This easy-to-build electronic alarm will remind you of an impotant task after a preset time. It is particularly useful for housewives and busy professionals. All you have to do is set the time in minute swith the help of two thumbwheel switches (S3 and S4) and press and release start switch. Precisely after the time set by you is over, there is an audio as well as visual indication to remind you that the time you set has elapsed. The gadget is portable and operates off a 9V battery.

At the heart of this circuit are two counter ICs CD4029 (IC4 and IC5). These are programmable up/down 4bit binary/decade counters belonging to CMOS family of digital integrated circuits. The information present on them is fed to inputs P0 through P3 in parallel. It is loaded into the counter when the PL input is high, independent of the clock pulse input. In this circuit, IC4 and IC5 count in up/down mode when the up/down input is high/low. These have been wired as 4-bit binary counters in countdown mode with B/D input low. The counter advances by one count on every low-to-high transition of the clock pulse.

The output terminal TC, which is associated with counting, is usually high. It goes low when the counter reaches its maximum count (if wired in ‘up’ mode) or minimum count (if wired in ‘down’ mode), and goes high again immediately following clock transition. The clock-enable (CE) input is an active-’low’ input as indicated by the bar, i.e., the clock pluses will be enabled only when this input is low.

IC2 (CD4013) is a dual D-type flip-flop with each D flip-flop inside it having independent data, clock, set and reset inputs. The data bit (low or high) on the D-input is transferred to the output on low-to-high transition of the clock input.

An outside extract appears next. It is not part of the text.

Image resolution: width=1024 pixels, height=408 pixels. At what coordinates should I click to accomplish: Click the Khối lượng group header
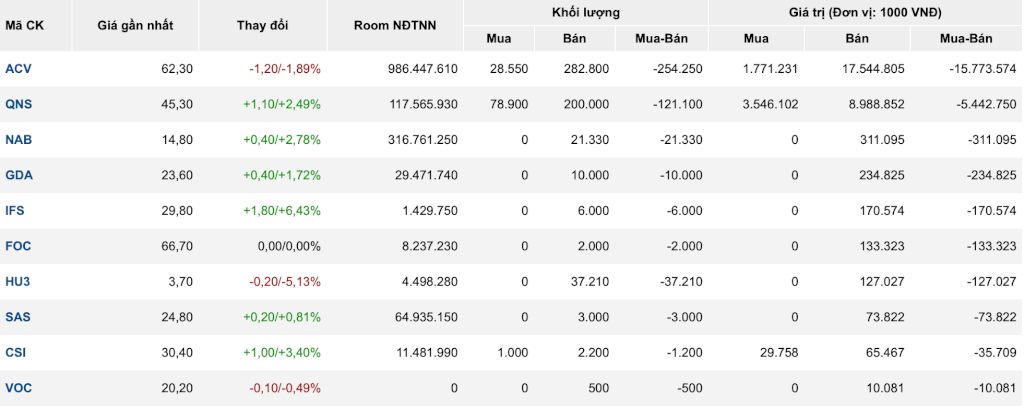coord(585,12)
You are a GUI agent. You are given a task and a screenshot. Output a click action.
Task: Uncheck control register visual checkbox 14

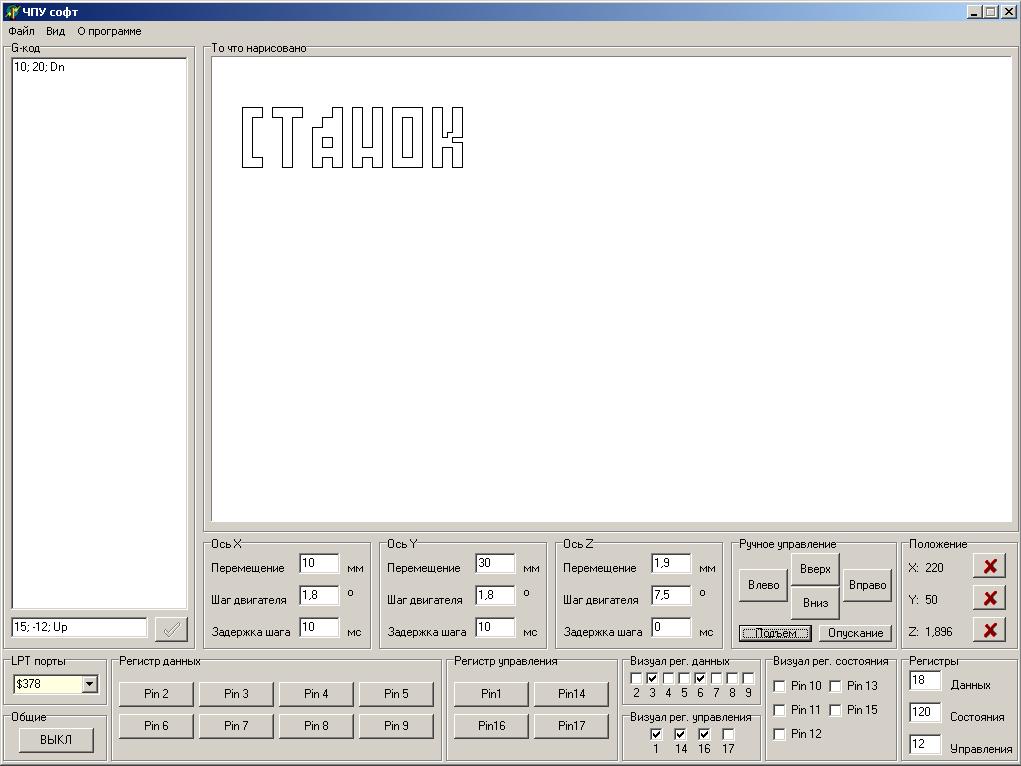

Set and reset are asynchronous inputs and activated with a high on these lines. This implies that when the set input is high, the Q output is high irrespective of the logic status of the ‘D’ input and clock transitions. Similarly, when reset is high, it overrides all other information and forces the Q output to low state.

IC3 (timer 555) is wired as an astable multivibrator with its output waveform having a time period of one minute. For timing accuracy and stability, resistors R5 and R6 should preferably be metal-film resistors and C1 a tantalum capacitor.

IC1 (CD4011B) is a quad 2-input NAND gate. Two of these four NAND gates (A and B) with pull-up resistors R1 and R2 constitute the de-bouncing circuit for micro-switch S1, which generates the master reset pulse every time it is pressed and released. The remaining two NAND gates (C and D) along with resistors R3 and R4 make up the other debouncing circuit for micro-switch S2, which generates the start pulse when it is pressed and released.

The circuit operates as follows: Initially, the position of micro-switches S1 and S2 is such that both reset and start outputs are low. First, set the timing (in minutes) with the help of two BCD switches, also known as thumbwheel switches, S3 and S4. If you select ‘5’ through thumbwheel switch S3 and ‘6’ through thumbwheel switch S4, the time delay is set at 65 minutes. The second step is to press and release micro-switch S1. A positive-going pulse resets flip-flop IC2 and also loads the programmed time delay information into counters IC4 and IC5. Since Q2 output of IC2 is initially low, when we press and release start switch S2, IC2 gets clocked and its Q2 output goes high. Reset pin 4 of timer IC3 gets supply to activate it. This is the time when the time delay begins to count-down.

To summarise, in order to use the reminder gadget, set the time delay after which you would like to be reminded, press and release switch S1 followed by a similar operation of switch S2.

TC output of IC5 is normally high and goes low when start switch S2 is pressed. It would go high only after 65 minutes if the time set by thumbwheel switches S4 and S5 is 65 minutes. This is basically a 65-clock cycle. Remember that the time period of IC3 is approximately one minute. This pulse appearing at the output (TC) of IC5 clocks at CP1 of IC2, whose output goes from low to high and drives both LED1 and piezobuzzer PZ1 to ‘on’ state.

The Q1 output of IC2 also forces clock-enable (CE) input of IC4 to go high and disable the clock. LED1 and piezobuzzer PZ1 remain ‘on’ unless you reset the system through switch S5. After the system is reset, the gadget is ready for a fresh time setting.

The counters have been wired in count-down mode as only then the counter IC completes its count cycle in a number of clock cycles equal to the number set by thumbwheel switches.

The time can be set in steps of one minute. If the clock period is changed to, say, 2 minutes, time resolution becomes 2 minutes, whereas the maximum settable time delay increases from 99 to 198 minutes. In essence, the maximum time delay that is achievable with this circuit is 99 clock cycles with a time resolution equal to the duration of one clock cycle.